2040 to 2055—Turning point: The decarbonization of high-emitting industries should be nearly complete by this period. The cost of new low-emission technologies would be decreasing and net economic gains would be shared more widely. Efforts to curb emissions would begin to manifest in the lower global average. India would enter a net positive economic position by 2051, with gains gradually increasing towards the end of the century—a direct benefit of decarbonization and the avoided cost of climate change.
2055 onwards—A low-emission future: By the end of the century, India’s economy would be near net-zero emissions and the world’s economic systems of production would be keeping global average warming to around 1.5°C. Economic structures would be radically transformed, underpinned by a series of interconnected, low-emission systems spanning energy, mobility, manufacturing, and food and land use. The energy mix would be dominated by low- or zero-emission sources across every market, with green hydrogen and negative-emission solutions, both natural and technological, playing prominent roles. India would now be rapidly accruing the economic dividends of global decarbonization, in a low-emission future that benefits the Asia Pacific and the world.
Mainstream economic theory and models assume unconstrained emissions do not have negative consequences for economic growth potential. This view of the world has now come up against the overwhelming scientific consensus—and our own experiences—telling us that the current system of economic production is generating untenable changes in the climate. These changes put at risk India’s hard-earned economic growth and prosperity.

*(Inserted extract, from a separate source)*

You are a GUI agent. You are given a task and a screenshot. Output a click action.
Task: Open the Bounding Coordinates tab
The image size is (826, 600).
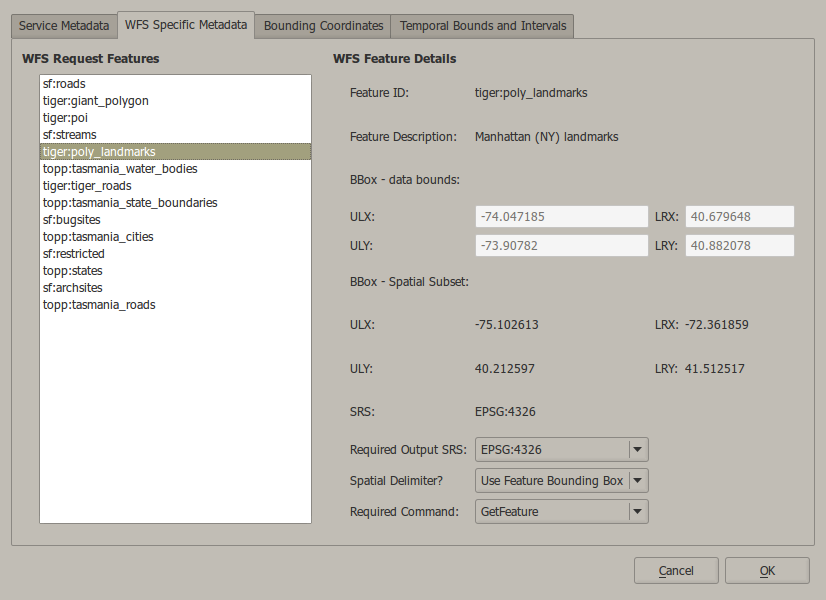click(x=323, y=25)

India’s climate, as well as its large population and economic dependence on agriculture, mean it is particularly exposed to the effects of unchecked climate change. As average global temperatures continue to rise, extreme weather events—such as flooding and heatwaves—would become increasingly common and devastating throughout the region.
Rising sea levels would impact a large number of communities in coastal areas, particularly through damage to capital infrastructure. With about a quarter of India’s rural population currently living in poverty, their capacity to swiftly recover from future climate events would likely be very limited.
Agriculture remains a key sector in the Indian economy, accounting for about 16% of GDP in 2019. However, climate change is expected to reduce the reliability of seasonal output, impacting revenue. One study found that rising temperatures reduced some Indian crop yields by about 5.3% between 1981 and 2009.15 India clearly has a strong incentive to act swiftly and limit the extent of any future impacts of climate change.